Nadie ha hecho más para establecer el procés como una gran mentira política que los abogados defensores de los acusados de dirigir dicho proceso. Entendámonos, el independentismo existe en las instituciones, en la calle y en las urnas, lo que no existe es una dirección política del fenómeno que merezca el nombre de tal, porque quienes se otorgaron durante años dicho título han permitido que sus abogados defendieran su inocencia a partir de un alegato de impostura sobre el famosos plan de la independencia unilateral, exprés y de la ley a la ley.

Digan lo que digan ellos, afirmó Xavier Melero, no hubo nada de cierto en la proclamación de la independencia. Son unos mentirosos, vino a decir sin decirlo, pero no culpables de rebelión ni de nada que se le parezca como les imputa la Fiscalía y la Abogacía del Estado. Todos los abogados se esforzaron, finalmente, en subrayar que no hubo tal república, tan solo un ejercicio de la desobediencia cuyo objetivo no queda muy claro, dado que no era para instaurar un nuevo Estado. ¿Para qué desobedecieron, entonces? Si hay que hacer caso a Jordi Cuixart, para defender el ejercicio de los derechos fundamentales de los catalanes, españoles y europeos.

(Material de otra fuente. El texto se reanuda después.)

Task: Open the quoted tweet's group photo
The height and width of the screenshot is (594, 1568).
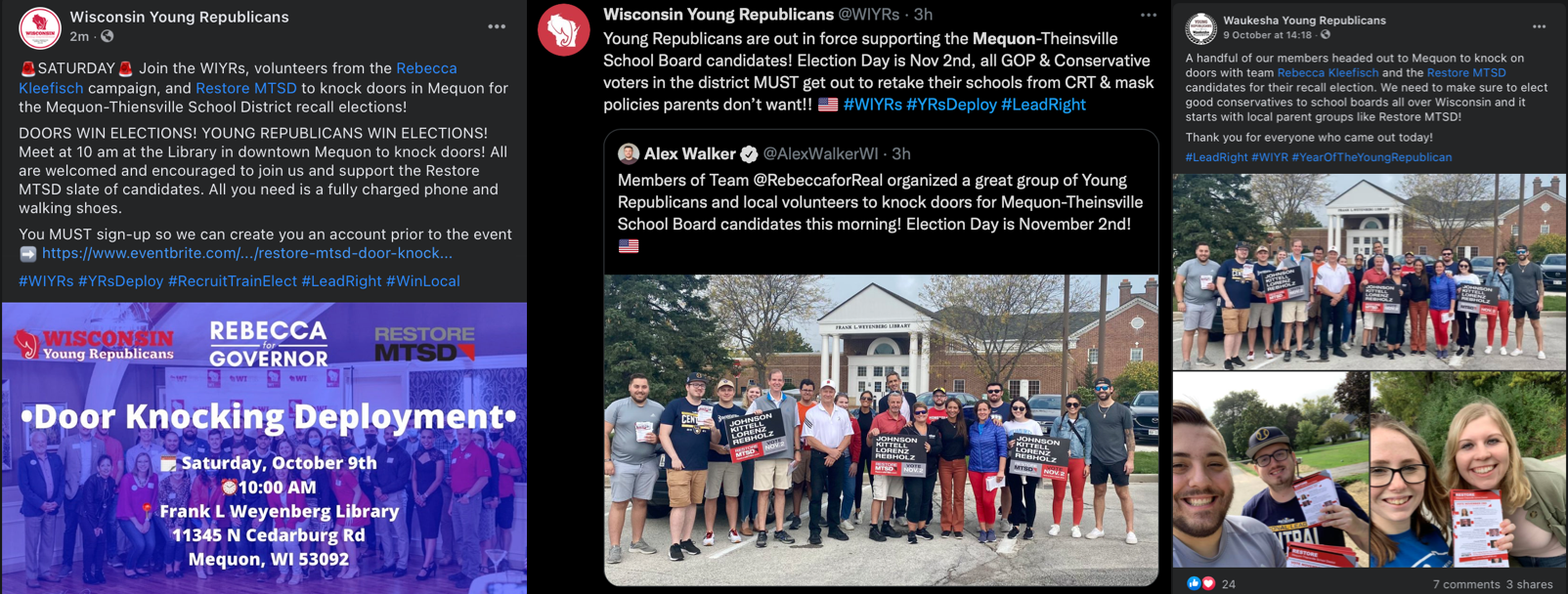Action: tap(881, 430)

La mentira política no queda recogida en el Código Penal, y si todo lo vivido en otoño sólo fue un farol que llevó al engaño a dos millones largos de catalanes, serán éstos, y no el Tribunal Supremo, quienes deberían condenar a sus dirigentes. Este es el objetivo procesal de los abogados, aunque su hipotético éxito profesional deje a sus clientes a los pies de los caballos de los independentistas de buena fe y a los radicales del movimiento que vienen denunciando desde hace meses la estafa del procés. El despropósito final, como lo califica Santi Vila.

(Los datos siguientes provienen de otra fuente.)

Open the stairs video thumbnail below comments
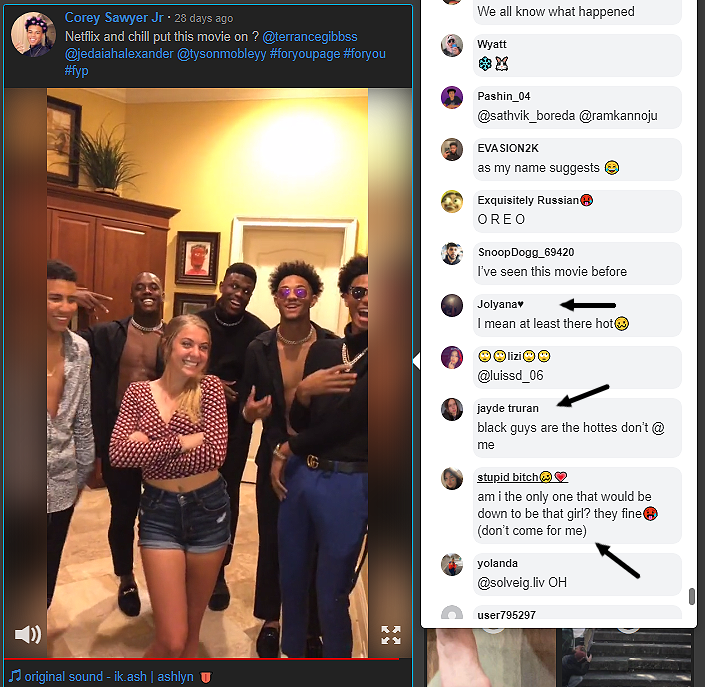The image size is (705, 687). 626,657
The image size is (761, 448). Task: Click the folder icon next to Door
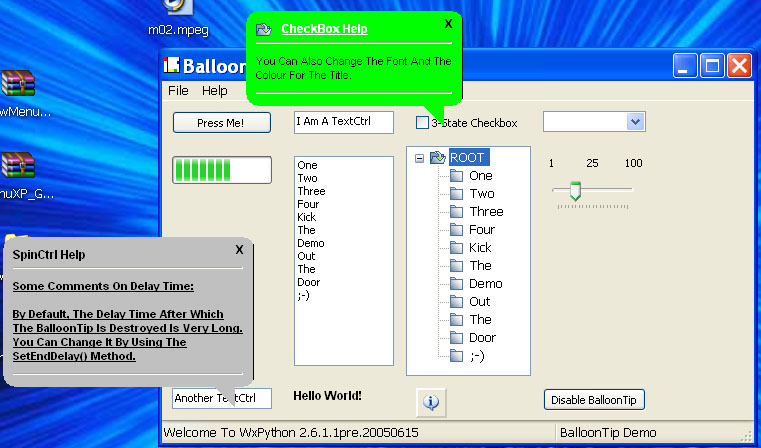457,337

Los únicos que saben con certeza si todo fue un artificio político son justamente quienes llevan dos años en la cárcel o residiendo en Waterloo. El resultado práctico avala la argumentación de sus abogados, y excepto unos cuantos voluntariosos, el resto de los mortales se dio cuenta al día siguiente de que no había república y que todo había sido un castillo de fuegos artificiales. Bueno, todos los mortales no; la Fiscalía y la Abogacía del Estado siguen convencidos de que a la insurrección orquestada por los juzgados le siguió la proclamación.

Algún día sabremos la verdad, si todo fue una improvisación política para seguir gobernando agitando la bandera independentista, a partir de un estado de ánimo de disgusto colectivo por la sentencia contra el Estatut, o de cómo y cuándo se torcieron los planes iniciales, si los había, hasta llegar al fracaso. Este no es el momento histórico para esclarecer las cosas. A unos no les interesa, otros no quieren oírlo y seguramente falta la serenidad colectiva exigible para atender los resultados de una comisión de la verdad. Y a los abogados lo que les conviene es sacar cuanto antes de la cárcel a sus representados, aunque vayan a pasar por impostores. La política y los electores lo pueden perdonar todo, los partidarios de tu propia causa son un tribunal mucho más benévolo que el Tribunal Supremo, por eso los defensores apelan al juicio político.